Now, I will say this is not necessarily a discussion limited to English speaking parties. I know Japanese Zen priests who by their own admission deny rebirth. On Japanese forums likewise I see a lot of denial. My opinion is that modern Japan is actually by default materialist.
So, basically, this kind of denial exists outside western variations of Buddhism as well.
Now, the one thing I wonder is what the effect of this will be. Materialism, which denies the possibility of rebirth of an individual, is evidently influencing Buddhists. You can have people saying, "I'm a Buddhist, but I don't believe in rebirth."
I think this is really just the default mentality of most modern day societies dictating the direction a person will take in their beliefs. Even if you're "religious", you're likely to possess a materialist reality-world picture owing to the fact that your society and education officially sees such a picture as the most real and appropriate to hold. Rebirth is a belief. Post-mortem oblivion is a fact.
But if you really think that at death you become nothing and thus there will be no experience of anything at all ever again, that also means you will not be subject to the consequences of the life you lived. In short, if there is just oblivion at death, then whether you cultivate saintliness or just indulge in material pleasures all day long is irrelevant because the end result is the same: nothingness.
I mean even in ancient India there were materialists who had the same idea. Take for example this quote from the Sarva-darsana-samgraha:
That the pleasure arising to man
from contact with sensible objects,
is to be relinquished because accompanied by pain—
such is the reasoning of fools.
The kernels of the paddy, rich with finest white grains,
What man, seeking his own true interest,
would fling them away
because of a covering of husk and dust?
While life remains, let a man live happily,
let him feed on butter though he runs in debt;
When once the body becomes ashes,
how can it ever return again?
So, as they say, just live it up as you only live once.

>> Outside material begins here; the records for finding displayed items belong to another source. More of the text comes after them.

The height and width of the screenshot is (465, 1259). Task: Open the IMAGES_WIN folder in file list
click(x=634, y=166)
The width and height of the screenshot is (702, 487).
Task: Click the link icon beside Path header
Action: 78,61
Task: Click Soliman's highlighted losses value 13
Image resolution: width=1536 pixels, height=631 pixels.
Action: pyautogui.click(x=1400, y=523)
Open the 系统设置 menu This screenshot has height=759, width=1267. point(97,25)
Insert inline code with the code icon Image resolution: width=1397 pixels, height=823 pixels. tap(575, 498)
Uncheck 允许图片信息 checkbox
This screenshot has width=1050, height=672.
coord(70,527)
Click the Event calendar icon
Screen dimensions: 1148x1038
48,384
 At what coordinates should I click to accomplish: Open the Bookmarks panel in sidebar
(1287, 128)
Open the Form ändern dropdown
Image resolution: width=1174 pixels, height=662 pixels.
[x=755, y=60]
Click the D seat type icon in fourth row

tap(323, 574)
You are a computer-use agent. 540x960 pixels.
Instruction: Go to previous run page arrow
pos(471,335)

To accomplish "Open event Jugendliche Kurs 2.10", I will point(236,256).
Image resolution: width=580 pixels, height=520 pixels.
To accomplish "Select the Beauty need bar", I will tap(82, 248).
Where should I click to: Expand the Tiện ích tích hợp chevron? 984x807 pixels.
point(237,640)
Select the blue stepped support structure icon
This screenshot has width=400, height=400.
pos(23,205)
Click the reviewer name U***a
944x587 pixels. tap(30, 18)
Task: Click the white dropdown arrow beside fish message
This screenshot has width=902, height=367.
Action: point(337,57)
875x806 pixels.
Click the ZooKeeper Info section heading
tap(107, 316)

But from the Buddhist perspective you're actually accountable for your actions post-mortem. You will experience the results of your actions in future lives. Just as you plan for your retirement not wanting to live poorly in the future to come, so to one plans for future lives and makes proper plans and refrains from doing anything that would jeopardize future well being. You wouldn't take all your life savings and toss them away at the casino in an afternoon. Likewise from the Buddhist perspective you wouldn't jeopardize your ability to cultivate yourself in future lives. You need to retain the ability to cultivate yourself towards liberation. The only other alternative is samsara and that is unacceptable.
But if all there is is nothingness at death, whether you lead a moral life or immoral life is irrelevant. I'm not proposing all materialists are immoral, but merely that with such a view in mind there really is no actual real vested interest for oneself in morality. Immoral or moral, the result is the same and any potential consequences from either course of action is the same: oblivion.
Without rebirth the whole system of Buddhist ethics falls apart. This is one reason why I cannot accept "Buddhist thought" that would reject rebirth. There is no Buddhism without rebirth. The whole idea of liberation is predicated on the idea of cyclic existence from which one must find liberation from.
If actual morality is tossed out the window, then the Buddhist systems that will emerge will be inherently unstable and subject to rapid decay. Buddhism in many places could quickly fade away if the necessity of real morality is quietly set aside. I'm actually witnessing this here in Japan. Japanese Buddhism in general is rapidly in decay owing to the fact that morality and ethics are treated quite softly and often ignored.
Thus why I think we really need to stress rebirth and system of ethics predicated on rebirth if we are to see the Buddhadharma continue to exist in this world.